Morrow's skillful blend of historical fact with his fiction allows me to enjoy the characters and the flow of the story without feeling the need to grab my red pen and history books. (Though I did have a few occasions for a good wince.)
I also enjoyed the second plot involving the secret lives of books and a war between Newton's Principa and the Malleus Maleficarum. I can't look at my shelves without imagining a tangled web of alliances and rivalries! :)
A book narrated by a book. Seriously. The conceit gets tiresome now and then, but for the most part, Last Witchfinder is a great read.
Period pieces have to be richly drawn for me to care, and this one sucked me right in, ranging from introspective to the edge of silly. To note: pirates, witches, freak shows, Robert Hooke, democracy, theology, kidnapping, shipwrecks, Isaac Newton, slavery, electricity, reason vs. fanaticism, a sex guide and more than I could list here.
It's worth it to know as little about the plot as possible going in. I'll just say that I may have a crush on Ben Franklin now ...
This is from a review: From a writer who has been lauded as "an original -- stylistically ingenious, savagely funny, always unpre-dictable" (Philadelphia Inquirer) and "unerring" (San Diego Union-Tribune), who has been compared to Mark Twain, Kurt Vonnegut, and John Updike,
Well let me tell you - ugh. I am not sure what the quality of this writer's other books are. I am also not sure how I slugged through this book. He took an interesting concept and stretched it to its limit with unbelievable and contrived connections between individuals and concepts in history that are unpalatable, poorly written and just terrible.

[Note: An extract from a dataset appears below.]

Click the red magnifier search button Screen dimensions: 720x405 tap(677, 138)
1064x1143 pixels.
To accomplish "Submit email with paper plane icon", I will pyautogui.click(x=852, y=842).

Really enjoyed this book, not least of all because despite its 500 pages, I had the leisure read it in a relatively short time. Historical novel with a great narrator - up there with Bartimaeus and Humbert, and I kept hearing Stephen Fry in the book-on-tape in my mind - and even when you feel the author might have stacked the deck a little, he's still talking about witch-hunters, universally recognized as difficult to defend. I mean, anybody out there feel like they'd love to have hung out with Abigail Williams?
The clash between reason and superstition has never been written in such original manner. Intelligent and witty and many times hilarious, it is mix of true historical facts mixed with fiction. Set in Enland and America, with a range of characters as Isaac Newton, Benjamin Franklin and Abigail Williams from the Salem Witch Trials and narrated by a book, it is a thought-provoking book despite its tongue-in-cheek air. The battle between " Principia" and " Malleus..." are quite funny! Recommended.
I have enjoyed everything Morrow has written. But I was not able to finish this one. His writing style changed so drastically. His handling of his moral seems shallow. Ok, whitch hunters made stuff up to prove someone was a witch in order to make money. It was handled in such a predictable way.
Long and ridiculous - and by that I don't mean funny, although that's about the only thing this book didn't attempt. I don't recommend this unless you're really into absured linkages of top-ten mentions from the 1700s. The Forrest Gump of witchiness.